Do you remember Walter--

I've had thoughts of a former schoolmate of mine at CultSchool (as my sister christened it). Kyle was a bright boy, exuberant, sometimes it seemed a little too much so. Several incidents in our common history have crystallized in my memory as they often do.

1) I don't remember who was telling me at the time, and it's possible that the pressure of memory has smooshed together several bits of truth into one crystalline lie, but for what it's worth: I remember in eighth grade finding out that some new family from Georgia had moved up. I seem to remember standing out on the playfield being told, perhaps watching Kyle's older brother Russell playing soccer with some of the other guys. I remember being told that he was a very good soccer player, at least. (I'd become good friends with Russell for a year or so later on before it became a more adversarial relationship for the rest of our co-education.) A family from Georgia seemed foreign and interesting to me.

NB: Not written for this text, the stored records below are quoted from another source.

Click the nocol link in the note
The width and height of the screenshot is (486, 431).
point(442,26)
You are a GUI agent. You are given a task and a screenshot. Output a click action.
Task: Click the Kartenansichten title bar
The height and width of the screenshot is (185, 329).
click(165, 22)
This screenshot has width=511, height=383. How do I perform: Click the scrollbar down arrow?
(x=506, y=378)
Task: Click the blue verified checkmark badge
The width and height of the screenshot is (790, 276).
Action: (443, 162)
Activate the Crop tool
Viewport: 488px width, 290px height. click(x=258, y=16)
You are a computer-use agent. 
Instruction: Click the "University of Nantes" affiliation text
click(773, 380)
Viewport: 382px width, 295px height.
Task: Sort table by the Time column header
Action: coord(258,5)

2) To my shame: something Kyle was saying irritated me a great deal. Maybe it was the way he was saying it, I don't know. We were standing in the hallway outside the church bookstore, perhaps on a Sunday morning after Mass. Perhaps before school started. Perhaps on a holy day of obligation even. At any rate, I yanked off his clip-on tie and dropped it on the ground. He picked it up and put it back on and acted completely chipper and kept on doing whatever was irritating me. I repeated. His mother saw me and said something that really, uh, awoke me. I don't remember what it was, but I've rarely felt like such a shmuck. Kyle took it with equanimity and grace, which no doubt had increased my irritation. I found myself withdrawing from the conversation and thinking, "I'm being a bully? What am I doing and what did Kyle do?"

3) At a high-school graduation party for a mutual schoolmate, Kyle was on the periphery of my awareness. I remember Russell and his father discussing speedbikes. Russell was enthusing about him, his father said they'd get him killed.

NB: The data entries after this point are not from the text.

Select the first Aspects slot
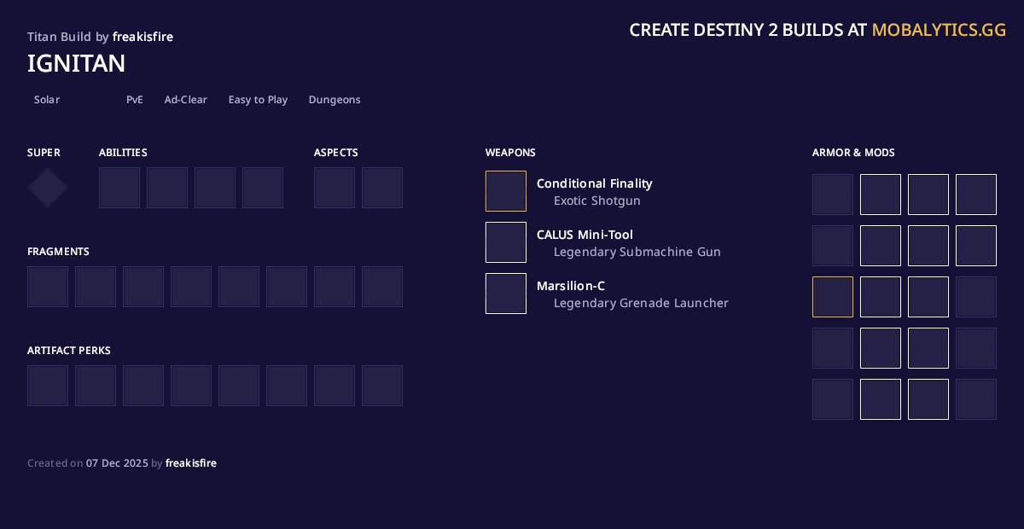The width and height of the screenshot is (1024, 529). click(x=335, y=188)
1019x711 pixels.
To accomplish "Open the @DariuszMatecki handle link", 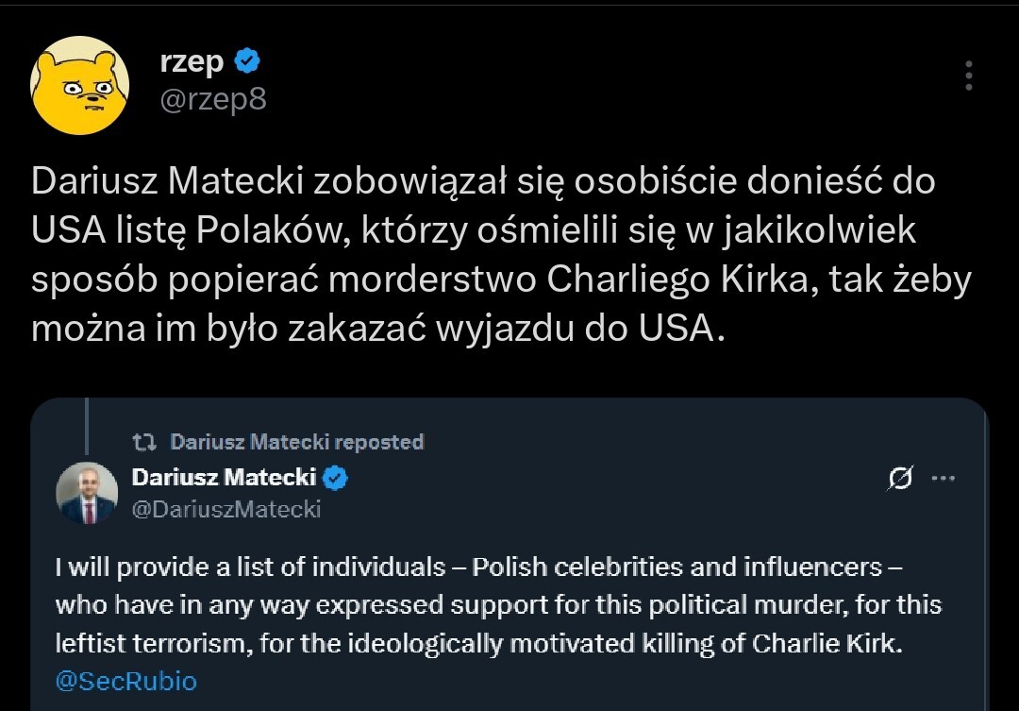I will click(226, 509).
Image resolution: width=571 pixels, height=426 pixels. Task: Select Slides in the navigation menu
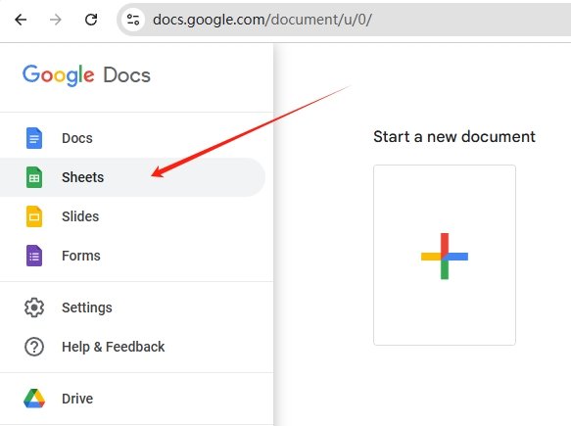80,216
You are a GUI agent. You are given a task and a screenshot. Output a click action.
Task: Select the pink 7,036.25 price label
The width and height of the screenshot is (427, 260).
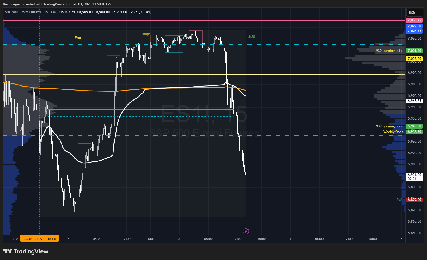click(x=414, y=20)
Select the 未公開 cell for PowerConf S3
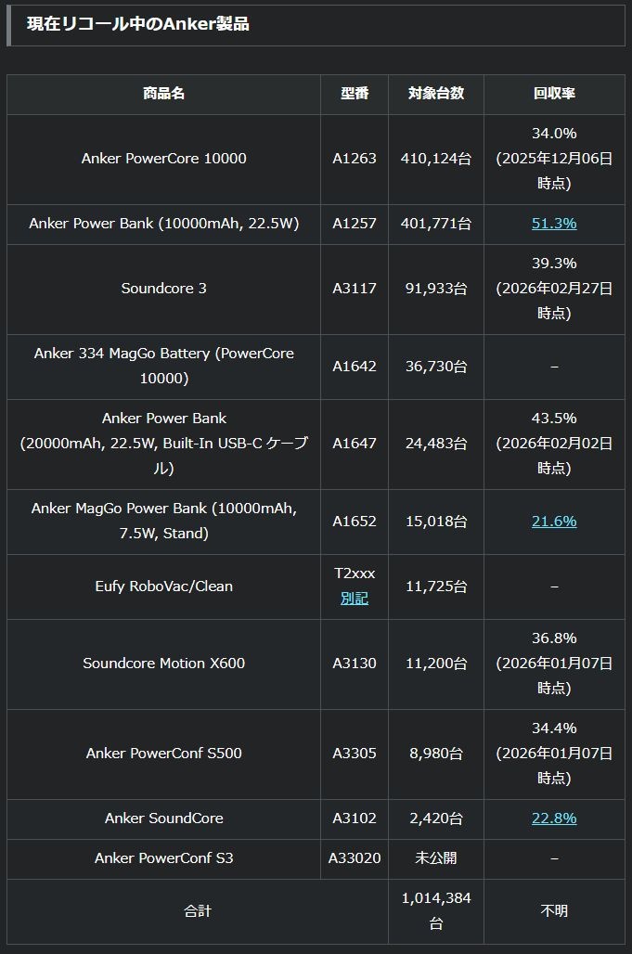Image resolution: width=632 pixels, height=954 pixels. point(436,858)
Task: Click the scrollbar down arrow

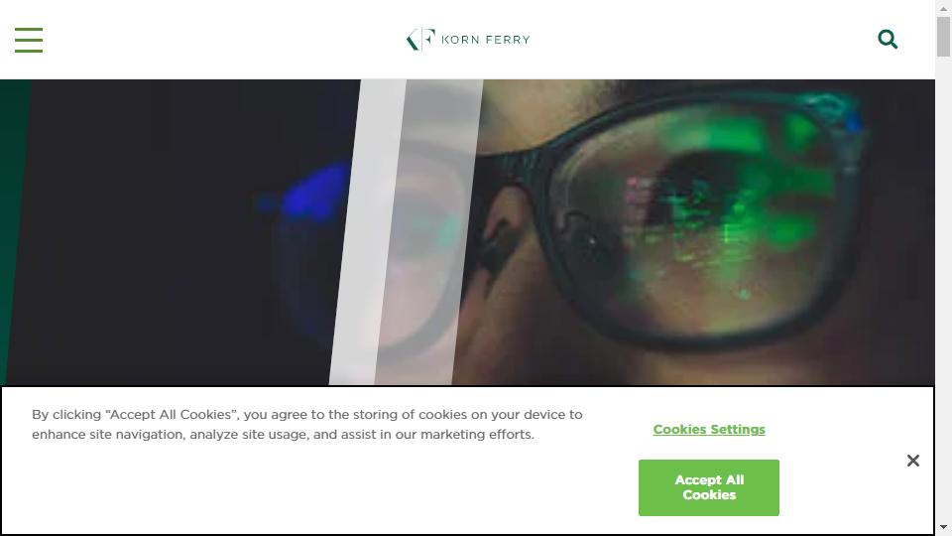Action: pyautogui.click(x=943, y=527)
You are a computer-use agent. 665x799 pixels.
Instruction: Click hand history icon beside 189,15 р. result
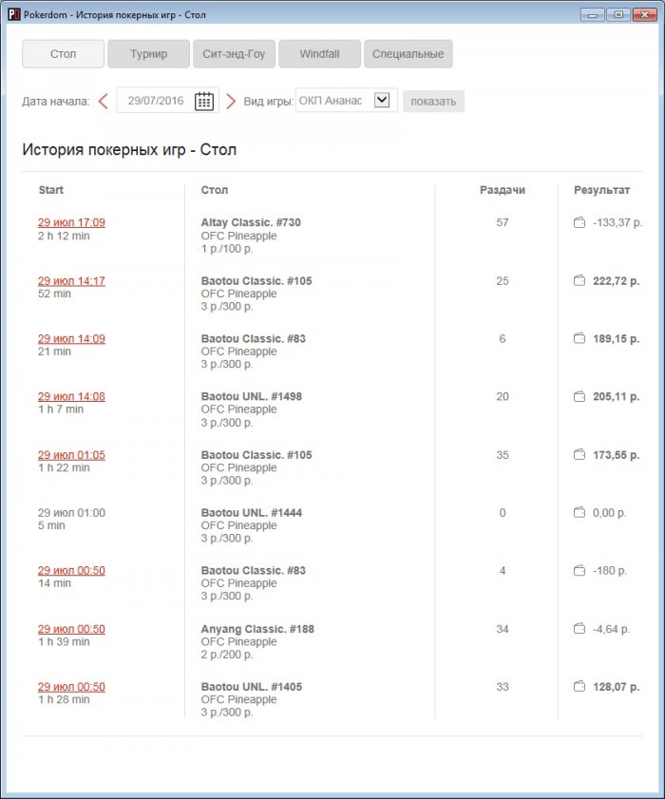click(x=580, y=339)
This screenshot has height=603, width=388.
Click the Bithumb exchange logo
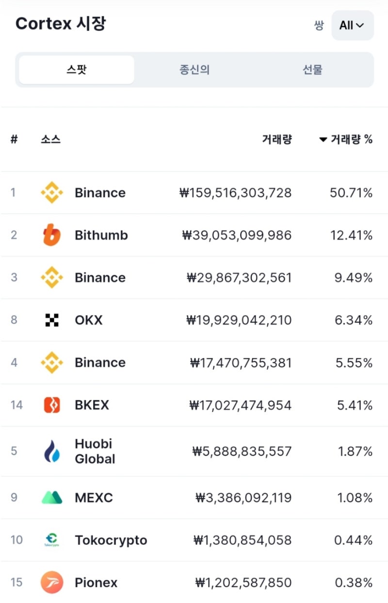pos(52,235)
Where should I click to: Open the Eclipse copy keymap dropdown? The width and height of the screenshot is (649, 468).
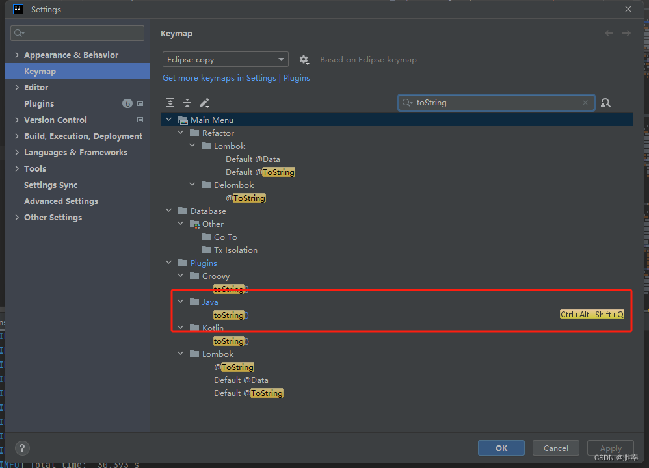225,59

4) At the funeral home, a Coke bottle nestled in his cold arms. He had turned around in his seat to reach for it some Sunday afternoon. His vehicle had drifted across the two-lane country road he was driving on and collided head on with an oncoming truck. I couldn't really find words to say to his parents.

August 03, 2005

Good neighbors were we all

One of our immediate neighbors is a Syrian expatriate, a seemingly sweet, somewhat scatterbrained guy whom I like despite his total non-maintenance of his property and the strange, late-night visits he gets from friends... or acquaintances... or criminals, it's sometimes hard to say.

He has terrible luck with crime. Persons (possibly) unknown have stolen his tools, his car, his building supplies. They've burned down his garage. People he contracted to work on his house and failed to pay decided that revenge was sweeter than legal recourse, and smashed up the whole house inside. His garage was burned down (thankfully doing only minor damage to ours and his other neighbors) last year, by a particular person possibly unknown. One of his other contractors, another Arabic man, got carjacked leaving the house. I have not experienced these things. I hope never to.

On the other hand, I don't have two bronze lions on my lawn either.